Мария не смеялась. Она лежала и улыбалась, доброй улыбкой, ласковой, понимающей. Морозов перехватывал этот взгляд, и ему опять хотелось оказаться на месте Шабалина.
- Видели бы вы, как он их положил! – восторженно заурчал Шабалин, театрально всплеснув руками. – Всех четверых! Всех взяли, тёпленьких. Старуха сейчас чистосердечное выдаёт, к нюрнбергскому процессу готовится. Это она ведь всех мочила! И Воскобойникову, и других. А сынуля только резал. Имя сменила, зараза! Была Маргаритой – стала Таисией. Вот и не могли долго найти. И мужа она отравила, только вот доказать это невозможно, но он копыта отбросил после её приезда в Лондон. Она потом всё к рукам прибрала.
- А Арсений? – спросила Мария.
- Сдох, - поморщился Шабалин. – От болевого шока и потери крови. По дороге в больницу. Выл в голос беспрерывно. Обе ноги ему прострелили. Эксперимент на себе провёл.  Кстати, с медицинской бригадой братик с сестричкой ездили. Это они выцепляли одиноких да ненужных и инфу Таиске сливали.  Загорают сейчас и изоляторе. Не скоро выйдут. И Настюшка с ними
- А садовник? – взволнованно спросила Мария.
- Жив! Из реанимации уже перевели. Все органы на месте. Не успели вынуть.
Шабалин вздохнул полной грудью и протянул руку Марии, она тотчас откликнулась, и они с минуту самозабвенно трясли друг другу руки .
- Банкет завтра! – радостно воскликнул Шабалин. – Премию выписали. Анька шашлыки на завтра заказывает. Муркику персонально будет. Это он подвал нашёл. Ладно, пойду узнаю, как там насчёт выпивки. Погоны, Олежек, надо обмыть! А? Всем адьё!
Шабалин, весело посвистывая, упорхнул, и Мария с Морозовым остались в палате вдвоём. Морозова вдруг понесло. Он стал рассказывать про своё детство, как с бабушкой играл, проигрывал и рыдал потом в другой комнате, про соревнования по плаванию рассказывал и ещё всякую ерунду. Ему хотелось говорить и не хотелось уходить. А Мария слушала, слушала.
Неожиданно Морозов вспомнил:
- Хоспис ваш распустили. Дочки спецназовца спрашивают, есть кто на примете, чтоб с медицинским образованием и чтоб в квартире мог жить  вместе с ними, за отцом ухаживать?
Мария улыбнулась?
- Есть такой человек. Я дам телефон.
А потом Мария спохватилась.
- А Мурзик-то?
- На улице, привязан и в наморднике.
Мария засуетилась, стала одеваться. Морозов по-джентльменски отвернулся, но не уходил, ждал её. Потом помогал складывать вещи.
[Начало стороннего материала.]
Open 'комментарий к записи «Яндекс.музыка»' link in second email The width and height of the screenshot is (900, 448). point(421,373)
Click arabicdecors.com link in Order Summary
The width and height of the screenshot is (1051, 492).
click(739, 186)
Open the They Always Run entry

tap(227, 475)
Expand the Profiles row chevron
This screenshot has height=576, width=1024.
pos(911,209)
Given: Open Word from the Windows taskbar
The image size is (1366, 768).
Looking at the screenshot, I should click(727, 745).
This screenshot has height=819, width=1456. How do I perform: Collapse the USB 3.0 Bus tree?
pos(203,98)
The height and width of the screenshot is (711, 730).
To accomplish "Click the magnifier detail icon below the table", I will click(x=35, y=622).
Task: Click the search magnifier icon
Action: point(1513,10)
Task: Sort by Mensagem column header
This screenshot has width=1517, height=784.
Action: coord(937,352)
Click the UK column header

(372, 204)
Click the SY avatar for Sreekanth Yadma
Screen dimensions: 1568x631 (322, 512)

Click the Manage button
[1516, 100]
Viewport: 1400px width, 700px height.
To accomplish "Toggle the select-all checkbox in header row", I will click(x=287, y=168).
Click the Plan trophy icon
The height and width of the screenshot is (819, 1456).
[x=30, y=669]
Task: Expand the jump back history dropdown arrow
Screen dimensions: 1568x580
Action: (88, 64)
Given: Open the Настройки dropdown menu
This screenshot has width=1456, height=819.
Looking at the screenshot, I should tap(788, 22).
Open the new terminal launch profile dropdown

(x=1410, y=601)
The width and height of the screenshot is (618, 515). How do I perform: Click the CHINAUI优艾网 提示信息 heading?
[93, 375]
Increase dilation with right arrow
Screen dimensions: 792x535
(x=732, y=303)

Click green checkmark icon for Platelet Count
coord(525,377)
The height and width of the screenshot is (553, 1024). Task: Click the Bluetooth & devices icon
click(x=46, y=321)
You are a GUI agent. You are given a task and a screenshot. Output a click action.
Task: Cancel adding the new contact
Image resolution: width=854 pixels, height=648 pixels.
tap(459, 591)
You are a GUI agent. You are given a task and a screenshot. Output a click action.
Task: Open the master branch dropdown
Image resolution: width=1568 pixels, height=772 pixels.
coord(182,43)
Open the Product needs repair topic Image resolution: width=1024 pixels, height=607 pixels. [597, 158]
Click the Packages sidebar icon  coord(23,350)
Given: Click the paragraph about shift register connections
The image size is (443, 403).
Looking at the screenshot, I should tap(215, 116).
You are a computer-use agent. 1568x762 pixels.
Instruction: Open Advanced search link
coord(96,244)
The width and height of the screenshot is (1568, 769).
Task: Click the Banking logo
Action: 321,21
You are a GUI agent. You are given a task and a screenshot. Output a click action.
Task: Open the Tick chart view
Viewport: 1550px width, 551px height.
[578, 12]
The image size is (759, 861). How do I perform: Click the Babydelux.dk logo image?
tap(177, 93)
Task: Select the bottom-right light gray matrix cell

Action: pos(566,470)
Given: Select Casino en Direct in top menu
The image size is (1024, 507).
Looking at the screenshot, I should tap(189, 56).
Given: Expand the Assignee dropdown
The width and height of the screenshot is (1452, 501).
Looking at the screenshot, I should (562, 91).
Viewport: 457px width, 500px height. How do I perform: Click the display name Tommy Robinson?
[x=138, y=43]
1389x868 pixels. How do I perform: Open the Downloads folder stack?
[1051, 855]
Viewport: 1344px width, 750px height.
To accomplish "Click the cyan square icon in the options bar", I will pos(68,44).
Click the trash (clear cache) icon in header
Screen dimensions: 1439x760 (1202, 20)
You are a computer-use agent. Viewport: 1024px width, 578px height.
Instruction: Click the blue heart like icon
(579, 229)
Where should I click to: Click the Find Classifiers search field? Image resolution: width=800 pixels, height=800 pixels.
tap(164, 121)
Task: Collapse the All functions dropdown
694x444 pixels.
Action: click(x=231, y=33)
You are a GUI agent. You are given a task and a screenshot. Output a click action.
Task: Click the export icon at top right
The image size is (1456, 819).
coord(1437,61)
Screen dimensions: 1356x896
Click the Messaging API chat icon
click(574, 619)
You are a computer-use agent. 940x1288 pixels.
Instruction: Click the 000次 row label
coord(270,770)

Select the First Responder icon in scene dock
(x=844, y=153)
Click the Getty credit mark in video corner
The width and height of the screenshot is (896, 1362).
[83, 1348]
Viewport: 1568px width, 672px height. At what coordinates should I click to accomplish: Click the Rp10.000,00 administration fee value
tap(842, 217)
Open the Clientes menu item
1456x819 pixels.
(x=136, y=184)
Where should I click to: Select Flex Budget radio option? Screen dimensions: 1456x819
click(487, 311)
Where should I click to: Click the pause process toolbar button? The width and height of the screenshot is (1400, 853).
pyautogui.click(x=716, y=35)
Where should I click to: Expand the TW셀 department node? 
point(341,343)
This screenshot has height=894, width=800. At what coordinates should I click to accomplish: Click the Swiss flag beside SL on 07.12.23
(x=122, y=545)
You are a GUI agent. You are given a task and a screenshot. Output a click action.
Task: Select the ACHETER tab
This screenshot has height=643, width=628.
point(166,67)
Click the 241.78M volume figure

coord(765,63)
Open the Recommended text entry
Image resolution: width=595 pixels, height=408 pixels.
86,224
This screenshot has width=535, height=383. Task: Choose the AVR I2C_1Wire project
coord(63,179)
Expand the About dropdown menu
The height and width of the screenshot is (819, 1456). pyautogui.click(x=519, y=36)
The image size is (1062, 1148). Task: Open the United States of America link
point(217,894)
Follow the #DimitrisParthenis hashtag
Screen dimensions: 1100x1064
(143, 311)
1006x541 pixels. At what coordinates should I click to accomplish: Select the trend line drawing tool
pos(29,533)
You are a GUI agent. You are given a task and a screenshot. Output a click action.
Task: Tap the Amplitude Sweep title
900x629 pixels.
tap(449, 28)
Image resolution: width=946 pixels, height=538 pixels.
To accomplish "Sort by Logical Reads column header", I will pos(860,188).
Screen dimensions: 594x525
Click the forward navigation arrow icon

- А вам сейчас куда? – вдруг спросил он.
- Найду что-нибудь. Вещи сдам в камеру хранения и подыщу место. Общежитий в Москве хватает.
- Зачем же в камеру хранения? – запротестовал Морозов. – Ко мне можно отвезти. Я на колёсах сейчас. Да и сами оставайтесь. Пока, Куда же вы пойдёте? Давайте завтра вам общежитие подыщем?
- Завтра? – задумалась Мария и глянула на большие круглые часы на стене.
Половина пятого. Да, поздновато. А что? Можно и завтра!
Морозов взял обе челночные сумки, и они отправились вдвоём отвязывать Мурзика, который заждался. 
Морозов без конца что-то рассказывал, и Мария смеялась. Её попыталась остановить в коридоре врач, но Мария в ужасе отмахнулась от неё. Она думала о дочке Арсения. Что можно для неё сделать, как помочь? У девочки четвёртая стадия. Надо подыскать ей другой хоспис. Чтобы пожить ещё … Пожить, сколько отпущено. И в хосписе можно жить. Ещё как жить! Ведь право, не Марией сказано, но она полностью с этим согласна: «Хоспис – это не про смерть, это про жизнь!»